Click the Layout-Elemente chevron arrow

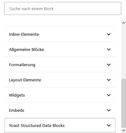coord(109,80)
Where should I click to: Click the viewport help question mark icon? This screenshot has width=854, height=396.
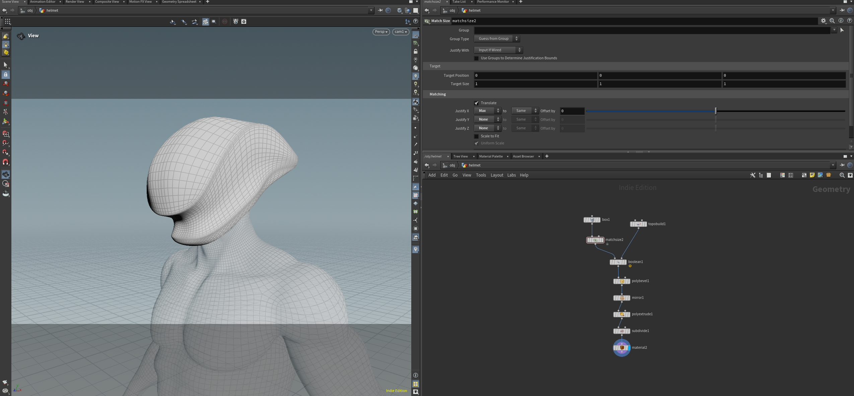tap(416, 21)
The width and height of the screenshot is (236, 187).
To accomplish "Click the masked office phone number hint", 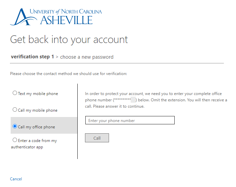I will coord(125,100).
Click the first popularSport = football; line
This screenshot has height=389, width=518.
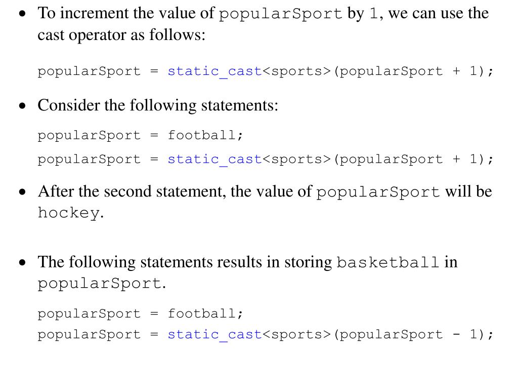[140, 135]
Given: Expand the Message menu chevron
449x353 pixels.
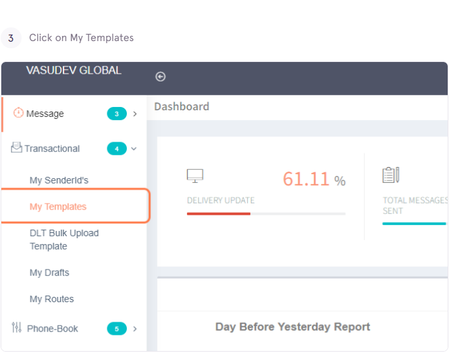Looking at the screenshot, I should (135, 114).
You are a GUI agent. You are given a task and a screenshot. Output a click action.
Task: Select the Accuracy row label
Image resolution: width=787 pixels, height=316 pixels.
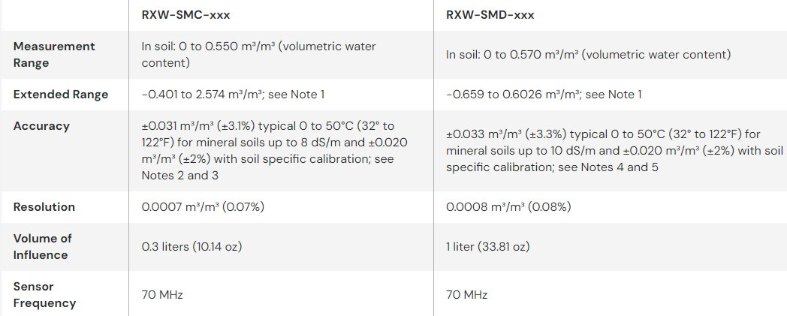click(41, 126)
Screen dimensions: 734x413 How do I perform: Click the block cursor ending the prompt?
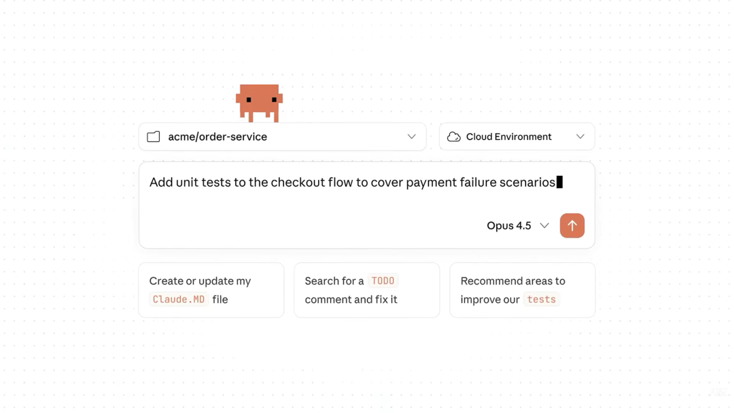point(560,182)
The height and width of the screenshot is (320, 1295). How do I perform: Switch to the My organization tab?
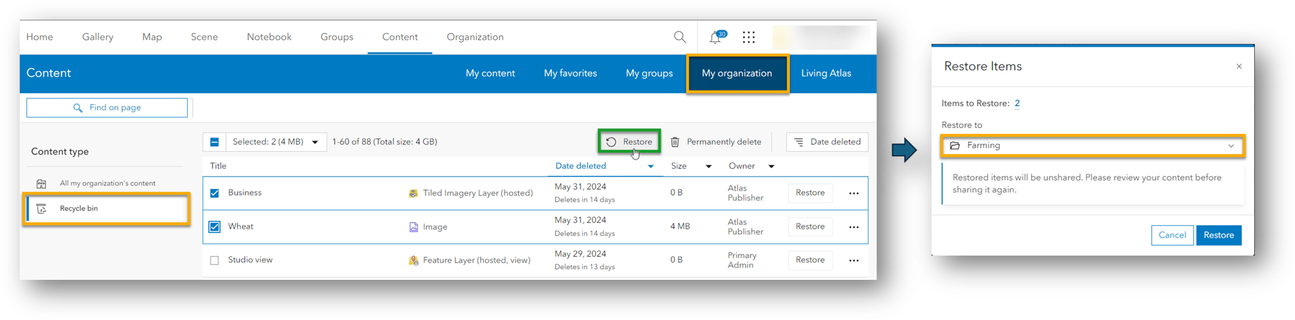[737, 74]
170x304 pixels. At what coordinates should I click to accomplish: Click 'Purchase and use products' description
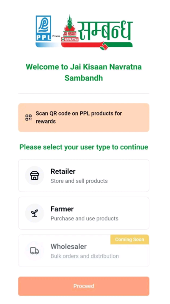[84, 219]
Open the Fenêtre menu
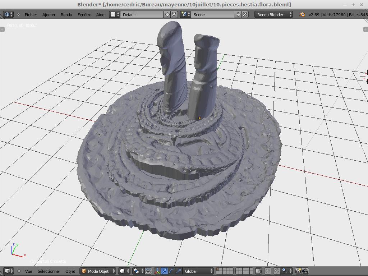Screen dimensions: 368x276 click(84, 15)
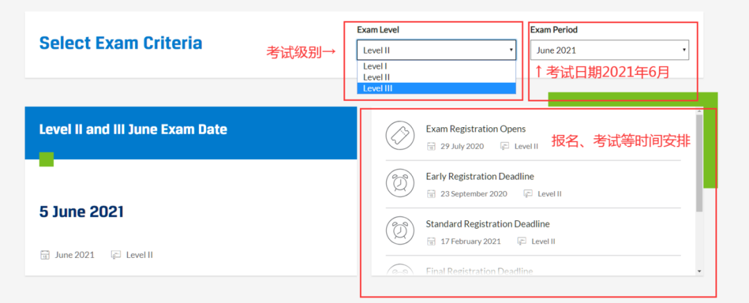The image size is (749, 303).
Task: Click the calendar icon beside 17 February 2021
Action: (431, 241)
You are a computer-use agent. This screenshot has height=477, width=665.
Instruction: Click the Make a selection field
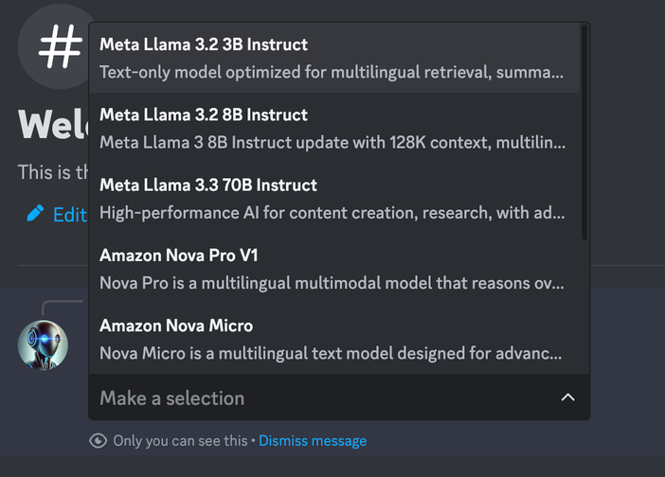[x=339, y=398]
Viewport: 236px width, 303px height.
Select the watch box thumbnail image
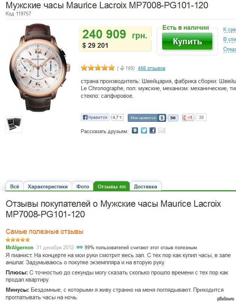coord(14,124)
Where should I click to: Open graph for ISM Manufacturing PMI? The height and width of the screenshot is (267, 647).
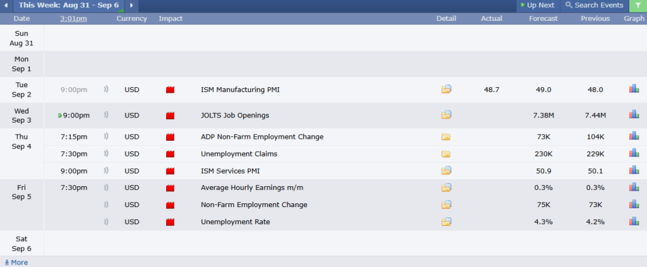(634, 89)
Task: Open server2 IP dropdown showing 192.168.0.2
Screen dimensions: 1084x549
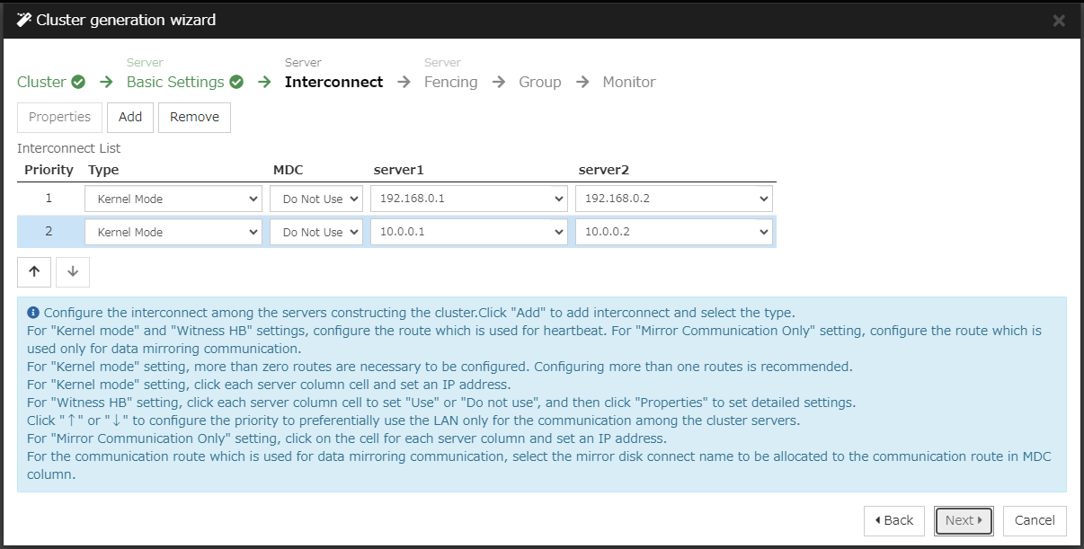Action: pos(673,199)
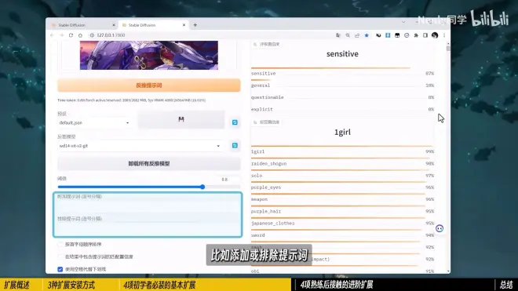
Task: Click the threshold slider handle
Action: [x=202, y=187]
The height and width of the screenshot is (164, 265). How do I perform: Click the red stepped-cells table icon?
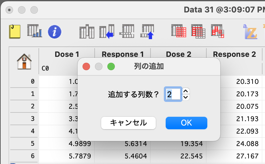(x=218, y=31)
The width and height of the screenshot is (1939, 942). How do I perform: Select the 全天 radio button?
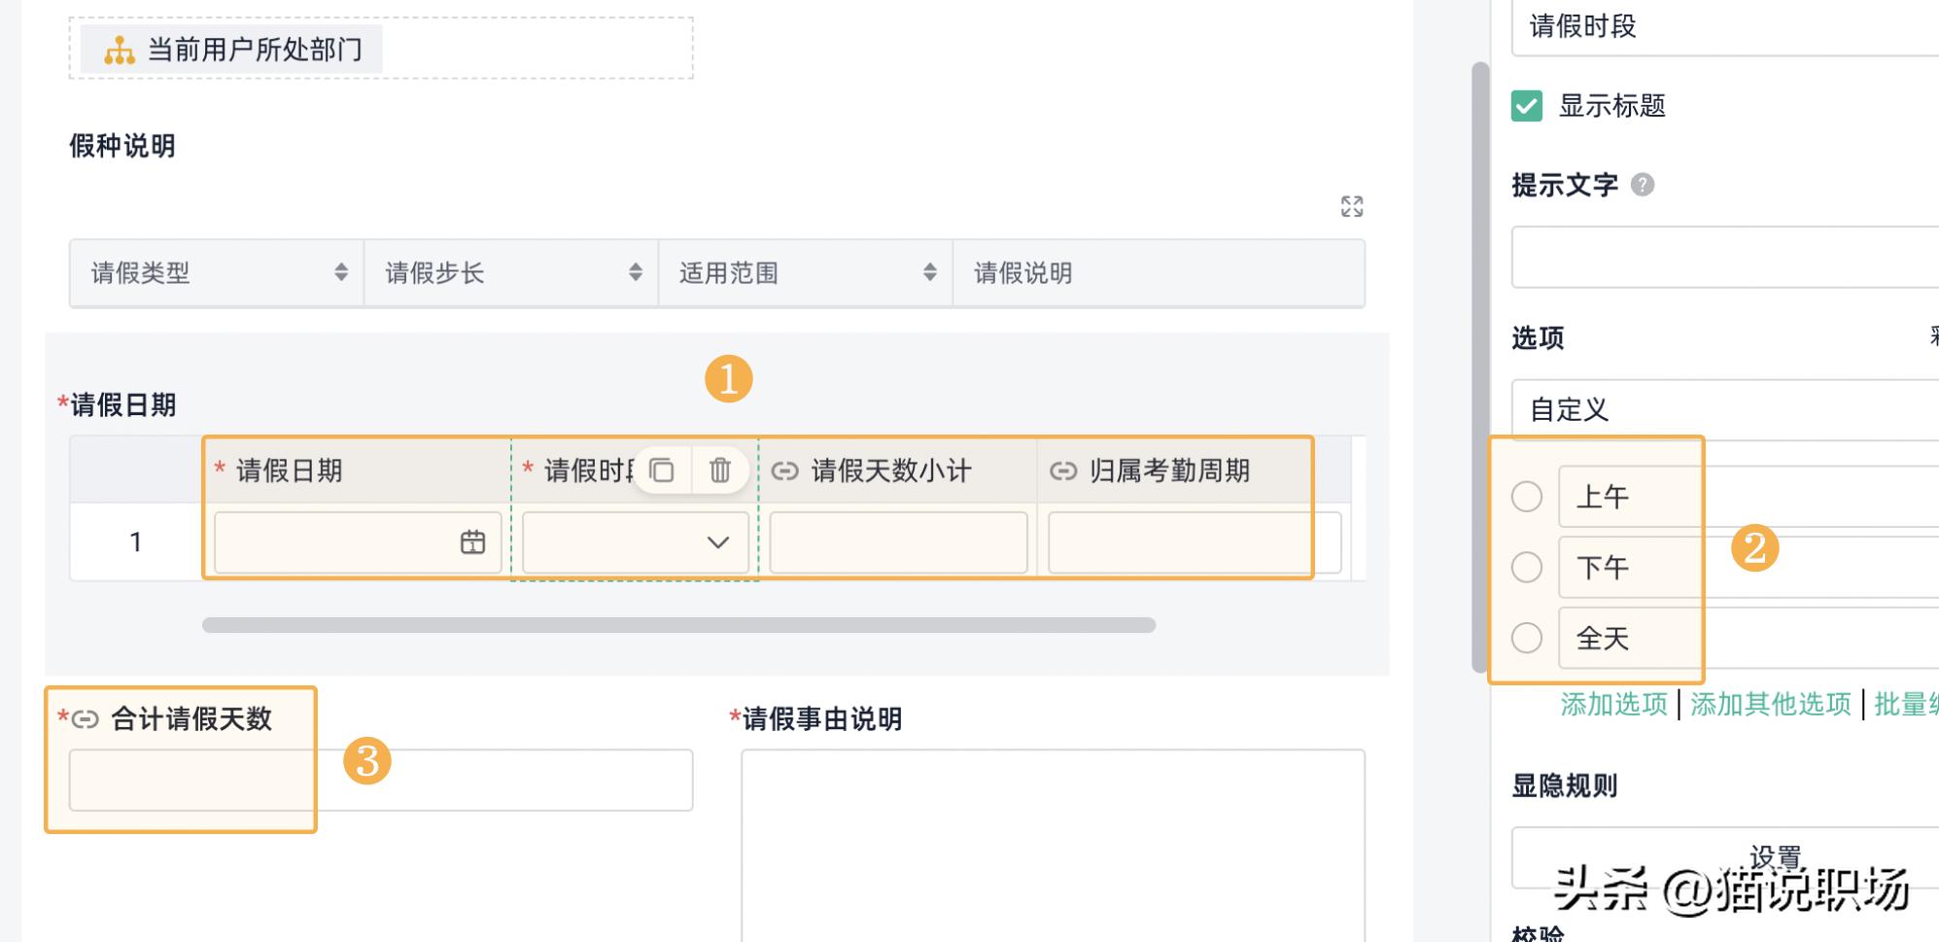(1526, 638)
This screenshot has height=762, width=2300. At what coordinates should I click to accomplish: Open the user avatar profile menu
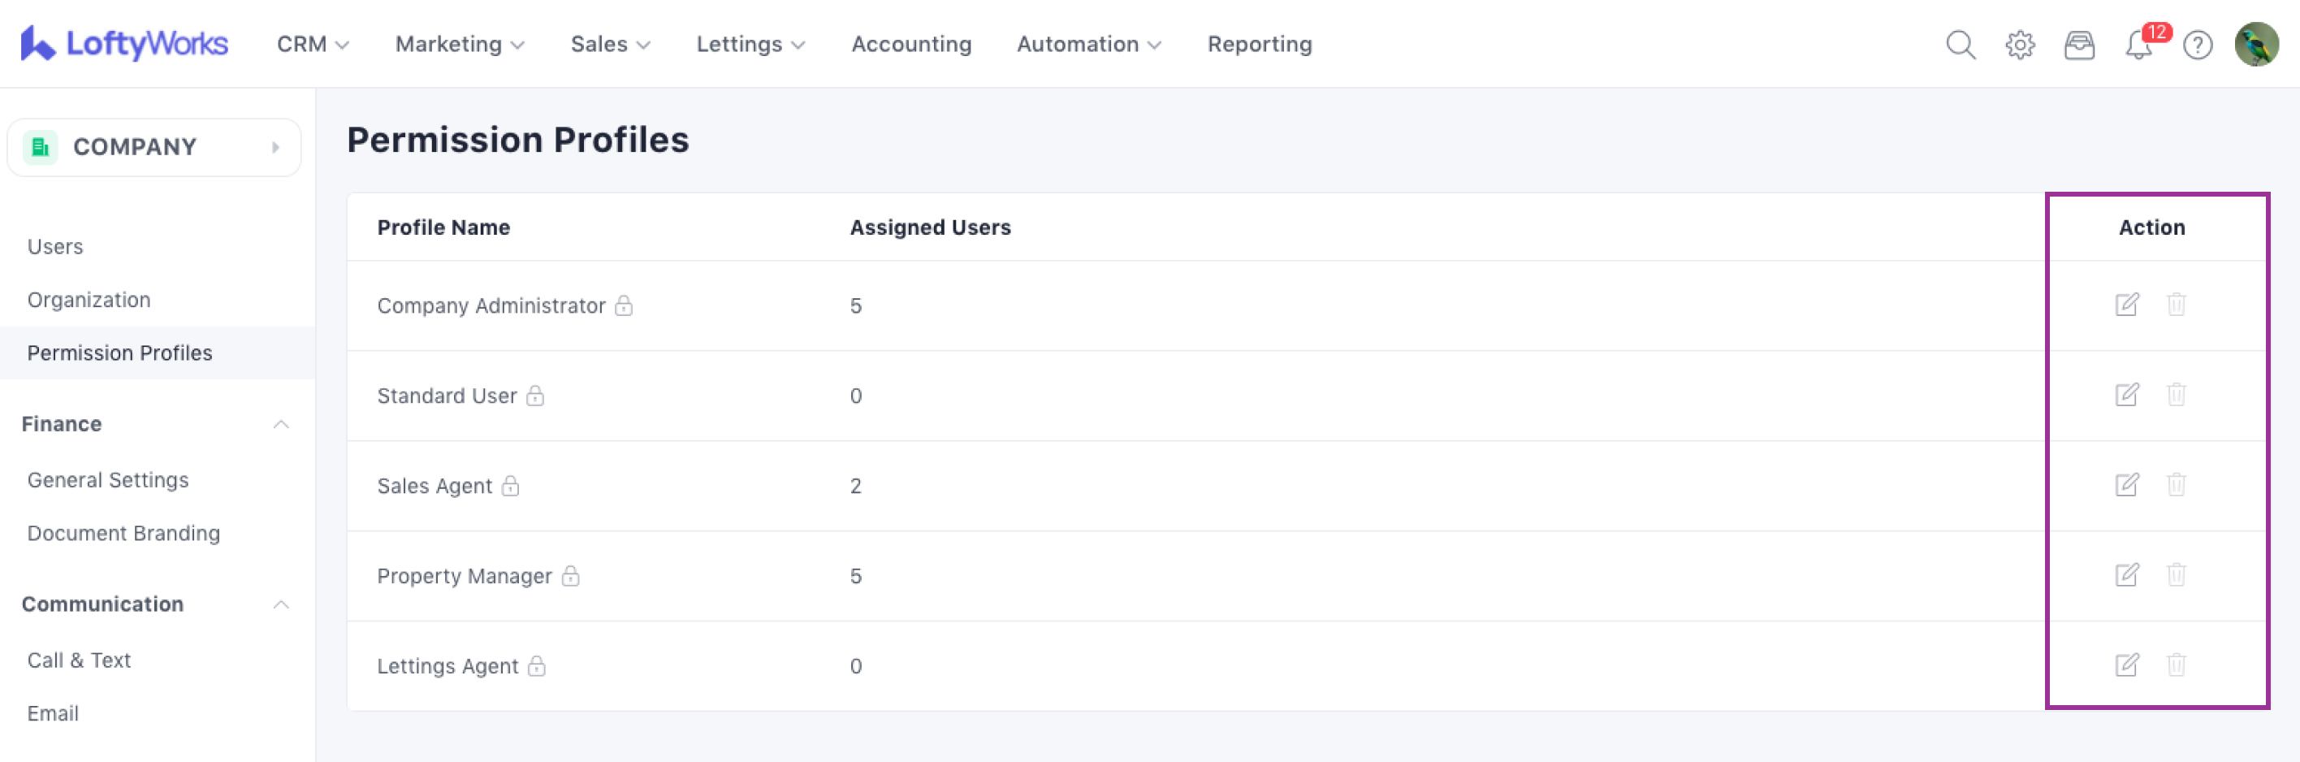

* **EXERCISE**
Find the number of lines in the material above that contain the word "agent"; write that number and nothing else.

* **EXERCISE SOLUTION**
2